_Exercise_
All of the entries must be output exactly as they are.

_Extracted information_
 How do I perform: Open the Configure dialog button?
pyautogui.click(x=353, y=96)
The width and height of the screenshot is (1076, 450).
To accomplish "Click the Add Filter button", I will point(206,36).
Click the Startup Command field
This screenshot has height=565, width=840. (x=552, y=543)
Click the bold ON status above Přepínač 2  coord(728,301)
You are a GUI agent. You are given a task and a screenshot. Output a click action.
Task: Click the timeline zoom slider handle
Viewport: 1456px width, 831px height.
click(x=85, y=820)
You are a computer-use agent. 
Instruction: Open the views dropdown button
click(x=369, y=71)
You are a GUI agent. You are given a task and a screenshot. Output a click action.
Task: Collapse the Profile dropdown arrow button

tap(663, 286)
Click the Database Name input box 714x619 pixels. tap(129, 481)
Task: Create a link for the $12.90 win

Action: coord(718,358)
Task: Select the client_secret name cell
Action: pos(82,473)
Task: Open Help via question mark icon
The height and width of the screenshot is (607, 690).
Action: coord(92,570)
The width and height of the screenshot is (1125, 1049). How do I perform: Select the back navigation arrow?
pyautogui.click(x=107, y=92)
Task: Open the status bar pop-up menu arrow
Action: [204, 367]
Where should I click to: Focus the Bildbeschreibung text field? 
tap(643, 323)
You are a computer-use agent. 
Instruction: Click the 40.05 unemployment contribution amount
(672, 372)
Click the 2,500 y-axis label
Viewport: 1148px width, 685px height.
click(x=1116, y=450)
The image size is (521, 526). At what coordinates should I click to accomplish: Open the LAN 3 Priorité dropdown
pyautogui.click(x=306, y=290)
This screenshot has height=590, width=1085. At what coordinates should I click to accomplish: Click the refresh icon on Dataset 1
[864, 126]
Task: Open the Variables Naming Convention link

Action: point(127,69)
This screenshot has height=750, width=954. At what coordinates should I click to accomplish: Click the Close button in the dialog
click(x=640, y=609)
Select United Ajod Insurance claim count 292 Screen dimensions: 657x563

_Response to the exercise_
 How do I perform: Open the Configure dialog button?
pyautogui.click(x=353, y=96)
The width and height of the screenshot is (1076, 450).
To accomplish "Click the Add Filter button", I will point(206,36).
Click the Startup Command field
This screenshot has height=565, width=840. (x=552, y=543)
Click the bold ON status above Přepínač 2  coord(728,301)
You are a GUI agent. You are given a task and a screenshot. Output a click action.
Task: Click the timeline zoom slider handle
Viewport: 1456px width, 831px height.
click(x=85, y=820)
You are a computer-use agent. 
Instruction: Open the views dropdown button
click(x=369, y=71)
You are a GUI agent. You are given a task and a screenshot. Output a click action.
Task: Collapse the Profile dropdown arrow button

tap(663, 286)
Click the Database Name input box 714x619 pixels. tap(129, 481)
Task: Create a link for the $12.90 win

Action: coord(718,358)
Task: Select the client_secret name cell
Action: pos(82,473)
Task: Open Help via question mark icon
The height and width of the screenshot is (607, 690).
Action: coord(92,570)
The width and height of the screenshot is (1125, 1049). How do I perform: Select the back navigation arrow?
pyautogui.click(x=107, y=92)
Task: Open the status bar pop-up menu arrow
Action: [204, 367]
Where should I click to: Focus the Bildbeschreibung text field? 
tap(643, 323)
You are a computer-use agent. 
Instruction: Click the 40.05 unemployment contribution amount
(672, 372)
Click the 2,500 y-axis label
Viewport: 1148px width, 685px height.
click(x=1116, y=450)
The image size is (521, 526). At what coordinates should I click to accomplish: Open the LAN 3 Priorité dropdown
pyautogui.click(x=306, y=290)
This screenshot has height=590, width=1085. At what coordinates should I click to accomplish: Click the refresh icon on Dataset 1
[864, 126]
Task: Open the Variables Naming Convention link

Action: point(127,69)
This screenshot has height=750, width=954. At what coordinates should I click to accomplish: Click the Close button in the dialog
click(x=640, y=609)
Select United Ajod Insurance claim count 292 Screen dimensions: 657x563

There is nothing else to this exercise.